# EXERCISE GOAL:
At the line containing "The image size is (708, 847).", begin setting down the entries exactly, and stop only after the last line.
━━ RECORD EXTRACTS
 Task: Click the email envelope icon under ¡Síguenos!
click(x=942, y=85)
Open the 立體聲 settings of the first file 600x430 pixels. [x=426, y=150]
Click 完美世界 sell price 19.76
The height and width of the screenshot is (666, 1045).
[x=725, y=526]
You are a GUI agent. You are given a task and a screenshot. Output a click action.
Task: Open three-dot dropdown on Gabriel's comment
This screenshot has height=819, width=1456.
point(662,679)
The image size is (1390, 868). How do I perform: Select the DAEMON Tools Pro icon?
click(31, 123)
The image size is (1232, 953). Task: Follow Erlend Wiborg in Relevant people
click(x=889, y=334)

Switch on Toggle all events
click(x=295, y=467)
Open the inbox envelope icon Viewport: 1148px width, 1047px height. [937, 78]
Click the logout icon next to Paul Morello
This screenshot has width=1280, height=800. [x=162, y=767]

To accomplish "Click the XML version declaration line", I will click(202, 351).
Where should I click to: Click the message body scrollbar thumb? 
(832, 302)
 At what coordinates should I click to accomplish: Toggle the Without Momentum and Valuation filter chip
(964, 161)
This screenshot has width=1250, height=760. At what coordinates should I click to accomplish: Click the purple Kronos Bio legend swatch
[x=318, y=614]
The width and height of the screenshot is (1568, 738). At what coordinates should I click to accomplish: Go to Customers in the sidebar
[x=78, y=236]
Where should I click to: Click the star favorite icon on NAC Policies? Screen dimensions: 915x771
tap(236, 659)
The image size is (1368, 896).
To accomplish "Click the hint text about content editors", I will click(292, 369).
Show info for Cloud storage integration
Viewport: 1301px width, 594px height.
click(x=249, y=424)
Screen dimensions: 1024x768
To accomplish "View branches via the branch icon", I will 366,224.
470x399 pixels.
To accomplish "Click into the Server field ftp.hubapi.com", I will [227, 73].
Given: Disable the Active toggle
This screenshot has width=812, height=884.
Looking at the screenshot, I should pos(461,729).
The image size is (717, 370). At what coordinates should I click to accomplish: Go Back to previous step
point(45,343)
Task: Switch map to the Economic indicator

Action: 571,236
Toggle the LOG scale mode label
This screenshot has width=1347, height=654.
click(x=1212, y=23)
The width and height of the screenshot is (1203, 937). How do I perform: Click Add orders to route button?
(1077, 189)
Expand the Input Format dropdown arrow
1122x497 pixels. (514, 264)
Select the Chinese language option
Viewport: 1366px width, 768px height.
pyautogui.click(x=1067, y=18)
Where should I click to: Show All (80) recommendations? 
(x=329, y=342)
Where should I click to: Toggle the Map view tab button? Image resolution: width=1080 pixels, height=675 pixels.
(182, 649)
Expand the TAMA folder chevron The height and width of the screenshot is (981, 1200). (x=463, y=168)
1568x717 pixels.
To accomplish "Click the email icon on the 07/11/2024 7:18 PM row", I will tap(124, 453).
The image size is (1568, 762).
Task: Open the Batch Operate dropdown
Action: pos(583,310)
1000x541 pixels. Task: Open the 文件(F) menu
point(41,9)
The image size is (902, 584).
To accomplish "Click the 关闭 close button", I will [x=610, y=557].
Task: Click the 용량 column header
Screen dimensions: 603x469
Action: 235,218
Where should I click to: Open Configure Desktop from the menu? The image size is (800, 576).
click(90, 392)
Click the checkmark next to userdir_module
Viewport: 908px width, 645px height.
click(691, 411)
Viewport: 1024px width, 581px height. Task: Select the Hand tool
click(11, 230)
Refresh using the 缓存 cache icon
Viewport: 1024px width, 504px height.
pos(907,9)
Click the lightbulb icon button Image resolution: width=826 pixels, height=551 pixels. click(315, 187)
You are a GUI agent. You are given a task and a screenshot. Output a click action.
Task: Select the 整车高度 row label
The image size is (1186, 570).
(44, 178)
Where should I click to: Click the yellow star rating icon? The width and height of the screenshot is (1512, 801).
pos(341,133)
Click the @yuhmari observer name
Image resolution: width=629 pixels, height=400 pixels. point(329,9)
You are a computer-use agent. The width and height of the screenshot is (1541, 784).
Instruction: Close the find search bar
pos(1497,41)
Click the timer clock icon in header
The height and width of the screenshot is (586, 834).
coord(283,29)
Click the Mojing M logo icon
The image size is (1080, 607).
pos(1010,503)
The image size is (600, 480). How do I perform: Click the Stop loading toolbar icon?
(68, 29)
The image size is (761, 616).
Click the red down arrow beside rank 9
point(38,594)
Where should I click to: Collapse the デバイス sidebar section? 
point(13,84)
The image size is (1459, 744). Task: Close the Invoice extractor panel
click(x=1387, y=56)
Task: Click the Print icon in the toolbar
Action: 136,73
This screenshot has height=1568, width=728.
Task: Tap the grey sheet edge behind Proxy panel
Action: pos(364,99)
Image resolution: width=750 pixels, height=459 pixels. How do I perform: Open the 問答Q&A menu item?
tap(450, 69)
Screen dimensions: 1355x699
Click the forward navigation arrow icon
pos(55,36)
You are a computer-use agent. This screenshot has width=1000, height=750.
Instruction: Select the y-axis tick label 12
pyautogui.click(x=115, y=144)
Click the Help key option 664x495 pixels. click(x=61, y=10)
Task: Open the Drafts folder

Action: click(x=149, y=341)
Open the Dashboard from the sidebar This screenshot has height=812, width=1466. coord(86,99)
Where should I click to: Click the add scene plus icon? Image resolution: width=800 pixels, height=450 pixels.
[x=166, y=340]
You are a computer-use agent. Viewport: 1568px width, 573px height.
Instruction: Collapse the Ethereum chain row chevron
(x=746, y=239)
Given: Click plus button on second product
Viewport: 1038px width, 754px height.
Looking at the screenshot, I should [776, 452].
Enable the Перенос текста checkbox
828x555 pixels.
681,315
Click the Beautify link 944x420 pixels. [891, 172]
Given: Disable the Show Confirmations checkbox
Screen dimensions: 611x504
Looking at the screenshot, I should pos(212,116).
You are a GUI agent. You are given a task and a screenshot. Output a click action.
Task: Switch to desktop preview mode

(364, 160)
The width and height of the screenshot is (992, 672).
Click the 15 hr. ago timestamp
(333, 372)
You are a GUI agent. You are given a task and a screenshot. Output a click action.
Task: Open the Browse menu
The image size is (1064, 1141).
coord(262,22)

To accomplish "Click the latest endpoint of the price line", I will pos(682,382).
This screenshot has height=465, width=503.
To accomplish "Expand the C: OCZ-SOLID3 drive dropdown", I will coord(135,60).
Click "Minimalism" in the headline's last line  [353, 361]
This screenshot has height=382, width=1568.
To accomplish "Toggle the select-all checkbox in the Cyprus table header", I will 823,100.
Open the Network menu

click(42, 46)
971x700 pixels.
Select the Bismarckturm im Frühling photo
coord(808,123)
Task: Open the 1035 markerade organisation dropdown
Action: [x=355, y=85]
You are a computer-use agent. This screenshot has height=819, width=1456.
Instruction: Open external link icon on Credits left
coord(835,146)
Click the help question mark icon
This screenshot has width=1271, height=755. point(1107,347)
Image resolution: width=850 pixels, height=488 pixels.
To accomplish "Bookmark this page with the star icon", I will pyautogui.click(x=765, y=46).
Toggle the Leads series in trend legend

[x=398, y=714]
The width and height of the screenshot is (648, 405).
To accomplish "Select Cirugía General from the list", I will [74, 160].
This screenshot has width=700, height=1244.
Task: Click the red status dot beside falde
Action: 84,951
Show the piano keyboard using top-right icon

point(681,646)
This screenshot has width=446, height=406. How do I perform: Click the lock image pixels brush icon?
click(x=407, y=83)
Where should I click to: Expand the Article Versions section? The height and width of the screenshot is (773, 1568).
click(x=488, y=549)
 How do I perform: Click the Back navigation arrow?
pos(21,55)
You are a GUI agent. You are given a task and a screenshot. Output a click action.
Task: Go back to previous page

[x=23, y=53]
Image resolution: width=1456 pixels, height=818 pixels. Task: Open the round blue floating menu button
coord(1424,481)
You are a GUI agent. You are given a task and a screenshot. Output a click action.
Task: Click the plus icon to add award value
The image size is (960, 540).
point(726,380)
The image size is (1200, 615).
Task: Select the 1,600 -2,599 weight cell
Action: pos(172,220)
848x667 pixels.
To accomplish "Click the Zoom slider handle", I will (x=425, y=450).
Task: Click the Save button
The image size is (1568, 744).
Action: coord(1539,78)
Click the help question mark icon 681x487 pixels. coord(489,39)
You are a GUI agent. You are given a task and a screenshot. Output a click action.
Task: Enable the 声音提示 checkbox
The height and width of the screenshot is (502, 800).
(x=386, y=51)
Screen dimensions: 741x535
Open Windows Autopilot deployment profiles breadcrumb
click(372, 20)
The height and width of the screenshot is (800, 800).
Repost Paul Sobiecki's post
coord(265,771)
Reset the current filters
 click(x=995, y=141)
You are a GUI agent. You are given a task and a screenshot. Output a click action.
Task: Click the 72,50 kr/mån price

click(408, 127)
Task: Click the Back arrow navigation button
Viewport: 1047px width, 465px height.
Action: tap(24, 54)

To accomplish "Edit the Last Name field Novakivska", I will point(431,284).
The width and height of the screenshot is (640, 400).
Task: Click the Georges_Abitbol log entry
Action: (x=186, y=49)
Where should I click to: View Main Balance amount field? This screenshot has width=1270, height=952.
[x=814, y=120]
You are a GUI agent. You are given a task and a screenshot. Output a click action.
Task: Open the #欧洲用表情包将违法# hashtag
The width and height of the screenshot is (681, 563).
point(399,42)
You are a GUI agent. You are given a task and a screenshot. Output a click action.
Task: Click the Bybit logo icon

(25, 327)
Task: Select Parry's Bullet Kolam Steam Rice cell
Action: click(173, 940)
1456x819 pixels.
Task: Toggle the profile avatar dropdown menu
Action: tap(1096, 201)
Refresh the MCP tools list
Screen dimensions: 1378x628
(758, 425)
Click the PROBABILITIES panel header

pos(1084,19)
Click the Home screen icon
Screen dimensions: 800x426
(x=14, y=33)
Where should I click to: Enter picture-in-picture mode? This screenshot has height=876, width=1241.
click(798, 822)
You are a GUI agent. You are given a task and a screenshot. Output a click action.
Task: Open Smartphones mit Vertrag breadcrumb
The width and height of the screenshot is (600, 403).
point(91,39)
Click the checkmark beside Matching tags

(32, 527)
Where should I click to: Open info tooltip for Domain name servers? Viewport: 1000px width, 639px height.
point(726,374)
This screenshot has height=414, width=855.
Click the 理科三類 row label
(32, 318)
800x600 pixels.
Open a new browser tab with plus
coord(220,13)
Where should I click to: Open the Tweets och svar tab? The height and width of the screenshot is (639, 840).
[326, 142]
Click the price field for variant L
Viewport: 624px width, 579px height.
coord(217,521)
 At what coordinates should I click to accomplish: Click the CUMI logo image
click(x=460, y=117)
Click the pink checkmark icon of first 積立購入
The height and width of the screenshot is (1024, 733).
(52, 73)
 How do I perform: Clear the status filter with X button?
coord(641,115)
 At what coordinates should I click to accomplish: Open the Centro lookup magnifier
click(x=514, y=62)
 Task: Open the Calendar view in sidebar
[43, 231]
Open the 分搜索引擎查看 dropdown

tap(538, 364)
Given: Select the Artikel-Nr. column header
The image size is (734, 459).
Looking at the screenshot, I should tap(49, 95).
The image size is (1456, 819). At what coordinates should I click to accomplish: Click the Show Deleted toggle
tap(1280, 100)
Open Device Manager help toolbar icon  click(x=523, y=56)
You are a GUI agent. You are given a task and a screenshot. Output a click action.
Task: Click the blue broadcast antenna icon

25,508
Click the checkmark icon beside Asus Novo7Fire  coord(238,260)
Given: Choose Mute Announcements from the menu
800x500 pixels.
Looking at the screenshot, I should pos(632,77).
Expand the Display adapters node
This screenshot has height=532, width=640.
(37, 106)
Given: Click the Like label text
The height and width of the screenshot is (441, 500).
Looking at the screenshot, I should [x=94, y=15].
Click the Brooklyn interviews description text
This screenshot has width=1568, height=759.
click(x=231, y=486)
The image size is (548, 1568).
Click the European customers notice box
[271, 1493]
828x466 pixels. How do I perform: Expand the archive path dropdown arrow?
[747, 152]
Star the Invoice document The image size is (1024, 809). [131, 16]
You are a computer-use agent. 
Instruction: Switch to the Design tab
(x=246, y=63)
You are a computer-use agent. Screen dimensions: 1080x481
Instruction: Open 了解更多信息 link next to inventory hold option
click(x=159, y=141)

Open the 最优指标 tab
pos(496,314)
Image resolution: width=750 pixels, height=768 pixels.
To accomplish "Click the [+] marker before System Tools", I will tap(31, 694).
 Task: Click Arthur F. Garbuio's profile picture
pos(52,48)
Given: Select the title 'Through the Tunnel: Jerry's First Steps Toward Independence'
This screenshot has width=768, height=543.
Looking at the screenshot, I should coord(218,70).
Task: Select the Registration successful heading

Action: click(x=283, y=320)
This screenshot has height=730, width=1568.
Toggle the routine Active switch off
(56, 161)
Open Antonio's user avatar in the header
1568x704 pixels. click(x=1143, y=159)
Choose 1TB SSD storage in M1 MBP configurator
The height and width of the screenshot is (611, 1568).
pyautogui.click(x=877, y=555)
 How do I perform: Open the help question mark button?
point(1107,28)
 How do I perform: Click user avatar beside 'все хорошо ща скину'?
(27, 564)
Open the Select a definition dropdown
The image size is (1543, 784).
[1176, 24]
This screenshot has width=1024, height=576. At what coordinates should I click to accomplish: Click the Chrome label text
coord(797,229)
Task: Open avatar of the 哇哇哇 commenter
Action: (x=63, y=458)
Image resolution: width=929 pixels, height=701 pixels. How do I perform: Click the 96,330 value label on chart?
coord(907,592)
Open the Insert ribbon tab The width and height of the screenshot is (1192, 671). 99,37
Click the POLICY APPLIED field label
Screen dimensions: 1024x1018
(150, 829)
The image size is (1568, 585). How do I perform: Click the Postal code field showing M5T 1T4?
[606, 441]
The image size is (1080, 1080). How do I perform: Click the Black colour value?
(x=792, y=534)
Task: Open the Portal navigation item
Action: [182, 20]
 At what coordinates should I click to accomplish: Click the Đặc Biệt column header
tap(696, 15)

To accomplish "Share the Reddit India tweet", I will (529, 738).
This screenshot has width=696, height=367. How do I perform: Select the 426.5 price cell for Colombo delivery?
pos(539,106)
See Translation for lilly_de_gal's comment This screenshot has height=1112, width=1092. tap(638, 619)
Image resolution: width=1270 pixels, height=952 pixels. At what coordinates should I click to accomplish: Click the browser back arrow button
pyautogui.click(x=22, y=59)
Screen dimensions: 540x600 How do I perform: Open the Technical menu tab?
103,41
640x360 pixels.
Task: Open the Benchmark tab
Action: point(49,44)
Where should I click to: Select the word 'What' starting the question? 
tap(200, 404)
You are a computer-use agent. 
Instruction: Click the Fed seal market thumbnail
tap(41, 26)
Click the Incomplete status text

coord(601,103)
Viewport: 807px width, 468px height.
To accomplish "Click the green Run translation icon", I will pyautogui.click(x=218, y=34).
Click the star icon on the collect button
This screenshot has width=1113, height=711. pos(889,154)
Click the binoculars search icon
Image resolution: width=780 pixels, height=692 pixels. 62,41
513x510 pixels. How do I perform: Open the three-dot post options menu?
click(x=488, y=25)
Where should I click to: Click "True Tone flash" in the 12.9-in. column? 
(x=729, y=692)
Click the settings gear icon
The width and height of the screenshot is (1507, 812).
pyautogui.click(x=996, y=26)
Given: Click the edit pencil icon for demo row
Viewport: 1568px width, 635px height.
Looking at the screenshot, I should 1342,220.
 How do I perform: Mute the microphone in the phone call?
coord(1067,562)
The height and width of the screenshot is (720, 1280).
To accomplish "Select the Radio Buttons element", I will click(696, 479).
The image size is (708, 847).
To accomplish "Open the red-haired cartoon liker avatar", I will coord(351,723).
━━━━
# EXPECTED ANSWER:
The image size is (708, 847).
To accomplish "Open the red-haired cartoon liker avatar", I will coord(351,723).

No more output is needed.